Non-existent. Despite plenty of people being about the atmosphere was as flat as the course. I can recall just a handful of people clapping/cheering/supporting runners around the course. This naturally improved at the finishing stretch but not to the extent that it created an atmosphere. A traditional Omani band provided some entertainment along the route which was a pleasant relief.

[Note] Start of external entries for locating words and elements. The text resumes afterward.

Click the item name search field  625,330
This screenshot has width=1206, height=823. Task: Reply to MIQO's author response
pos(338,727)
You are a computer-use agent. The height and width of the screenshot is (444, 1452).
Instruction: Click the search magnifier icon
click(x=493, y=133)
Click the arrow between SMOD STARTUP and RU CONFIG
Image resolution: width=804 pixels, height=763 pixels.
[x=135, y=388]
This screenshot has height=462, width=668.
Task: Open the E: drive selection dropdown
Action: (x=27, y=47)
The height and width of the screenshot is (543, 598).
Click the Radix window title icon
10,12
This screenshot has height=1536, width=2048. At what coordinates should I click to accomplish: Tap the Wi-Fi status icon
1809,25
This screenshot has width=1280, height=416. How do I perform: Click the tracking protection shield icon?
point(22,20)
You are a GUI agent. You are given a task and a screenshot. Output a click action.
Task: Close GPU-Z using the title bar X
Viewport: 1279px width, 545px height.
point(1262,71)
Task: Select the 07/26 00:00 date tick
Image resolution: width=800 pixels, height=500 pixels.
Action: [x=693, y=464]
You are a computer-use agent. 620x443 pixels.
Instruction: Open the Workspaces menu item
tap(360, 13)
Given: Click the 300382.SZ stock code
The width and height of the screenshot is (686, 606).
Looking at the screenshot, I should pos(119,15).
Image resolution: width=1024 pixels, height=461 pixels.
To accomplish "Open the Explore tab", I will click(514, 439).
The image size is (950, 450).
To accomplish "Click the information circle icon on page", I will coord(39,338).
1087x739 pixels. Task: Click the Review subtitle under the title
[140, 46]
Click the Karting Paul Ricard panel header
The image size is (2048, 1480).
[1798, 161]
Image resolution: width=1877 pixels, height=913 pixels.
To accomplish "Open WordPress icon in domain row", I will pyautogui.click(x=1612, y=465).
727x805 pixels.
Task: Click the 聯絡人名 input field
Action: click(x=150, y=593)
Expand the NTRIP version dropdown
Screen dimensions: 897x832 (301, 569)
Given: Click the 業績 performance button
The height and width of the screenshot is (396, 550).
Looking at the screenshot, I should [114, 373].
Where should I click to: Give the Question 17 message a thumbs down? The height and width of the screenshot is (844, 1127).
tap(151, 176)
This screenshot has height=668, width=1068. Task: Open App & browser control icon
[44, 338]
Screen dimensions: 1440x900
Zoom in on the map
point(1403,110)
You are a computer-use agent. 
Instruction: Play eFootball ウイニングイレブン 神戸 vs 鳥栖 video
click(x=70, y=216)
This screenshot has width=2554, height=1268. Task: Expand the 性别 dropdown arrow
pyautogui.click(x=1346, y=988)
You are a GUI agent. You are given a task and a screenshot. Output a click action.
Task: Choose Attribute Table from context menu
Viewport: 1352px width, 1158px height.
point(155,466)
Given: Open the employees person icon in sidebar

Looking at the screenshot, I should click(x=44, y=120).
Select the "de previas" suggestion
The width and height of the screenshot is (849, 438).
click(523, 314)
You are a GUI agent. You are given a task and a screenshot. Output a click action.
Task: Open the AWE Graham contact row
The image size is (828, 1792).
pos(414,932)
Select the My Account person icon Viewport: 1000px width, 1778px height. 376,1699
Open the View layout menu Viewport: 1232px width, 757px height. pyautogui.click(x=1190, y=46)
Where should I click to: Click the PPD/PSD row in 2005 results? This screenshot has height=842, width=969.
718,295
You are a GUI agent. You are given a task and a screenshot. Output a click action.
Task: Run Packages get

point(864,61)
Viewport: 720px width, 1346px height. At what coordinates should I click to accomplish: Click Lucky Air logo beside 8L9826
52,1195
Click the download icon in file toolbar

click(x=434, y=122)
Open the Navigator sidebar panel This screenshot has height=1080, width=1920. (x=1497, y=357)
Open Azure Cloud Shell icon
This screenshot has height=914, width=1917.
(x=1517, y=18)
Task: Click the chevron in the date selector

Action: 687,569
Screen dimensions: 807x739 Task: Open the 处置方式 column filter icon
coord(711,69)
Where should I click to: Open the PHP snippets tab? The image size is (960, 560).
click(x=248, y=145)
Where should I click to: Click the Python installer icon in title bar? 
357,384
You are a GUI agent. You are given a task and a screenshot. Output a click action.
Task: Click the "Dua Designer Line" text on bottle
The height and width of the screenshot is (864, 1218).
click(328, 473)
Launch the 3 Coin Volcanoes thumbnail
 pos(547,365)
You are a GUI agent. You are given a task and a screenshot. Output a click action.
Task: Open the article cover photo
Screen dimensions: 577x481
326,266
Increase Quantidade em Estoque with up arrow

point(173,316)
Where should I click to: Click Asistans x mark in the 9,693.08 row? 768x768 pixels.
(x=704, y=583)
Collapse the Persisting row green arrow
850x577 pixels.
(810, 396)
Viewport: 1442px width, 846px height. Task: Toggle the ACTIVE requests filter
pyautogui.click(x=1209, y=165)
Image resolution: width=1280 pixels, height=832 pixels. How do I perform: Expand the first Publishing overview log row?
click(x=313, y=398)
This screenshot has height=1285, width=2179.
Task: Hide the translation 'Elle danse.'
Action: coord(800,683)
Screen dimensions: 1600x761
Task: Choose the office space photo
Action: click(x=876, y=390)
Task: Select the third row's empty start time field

You might have gathered by now that I don’t tend to stick to any particular, regimented training plan. This continued through November and December as I just ensured to do a number of long runs and few shorter ones in the week. In December I started going to some ‘Mountain Athletics’ training sessions held in London by the Never Stop London community (North Face). These sessions focus on upper and lower body workouts fused with running and techniques. through the community I also started trail running with a few people I met. So distance wise I was certainly covering the miles now (December ended up being my third highest month for total mileage, impressive considering the top two months included a 100km race each time!).
I set out in the morning with Angela and we walked the brief stretch from our Hotel. Stephane, staying else where that night, joined us at the start line.
By now I’d identified my plans for 2018 and the Muscat Marathon would be the first race of my 2018 12 month challenge. I’d decided to approached the marathon with a relaxed “just enjoy it” attitude. However, after the frustration of being kept waiting at the start line (and thinking to much about risking a toilet stop) I got a little caught up in a sprint off the starting line. I settled in behind a local runner and progressed through the crowd over the first few kilometers. I felt good, so I decided to keep the pace going. I devised a race strategy there and then, telling myself to keep running at a 7min/mile pace for the first 10 miles before dropping this to 7:10-7:20 min/miles for the next 10 miles. The final 6 miles I’d run at a comfortable pace and enjoy the finish. The first 10 miles went to plan and I continued strong into the second 10. Around mile 17 though my pace started to drop and I was struggling to maintain the target 7:20 min/mile pace, fluctuating more around 7:30 min/miles. I adapted once again, making the promise that I could keep this pace instead if I continued for an extra mile before dropping to the more comfortable pace at mile 21. As I reached the turn around point on the beach straight I didn’t realise that the second lap involved running further along the coast before turning back towards the finish. This was admittedly a struggle as the road was so straight and there was no sign of the turn in the distance. Eventually I reached this point (coincidentally it was about 21 miles into the race), grabbing some flat coke, popping an SIS gel, which I picked up earlier,and settled into a slower rhythm, aiming to maintain 8:00 min/miles to the finish. Over the next few miles I was over taken by two runners looking strong (one of whom was to come home as the second female finisher) and I must have sub-consciously recognised the chance at a sub 3:10 finish as my pace picked up again for the last two miles. Gladly the finishing stretch was short! job done. I stuck around at the end to cheer and support (some one had too!) and to catch Angela cross the line.
Besides the medal (which I actually really like for a change, a very simplistic and stylish design) and the T shirt, participants received a rather high-quality looking swim bag. Nice touch.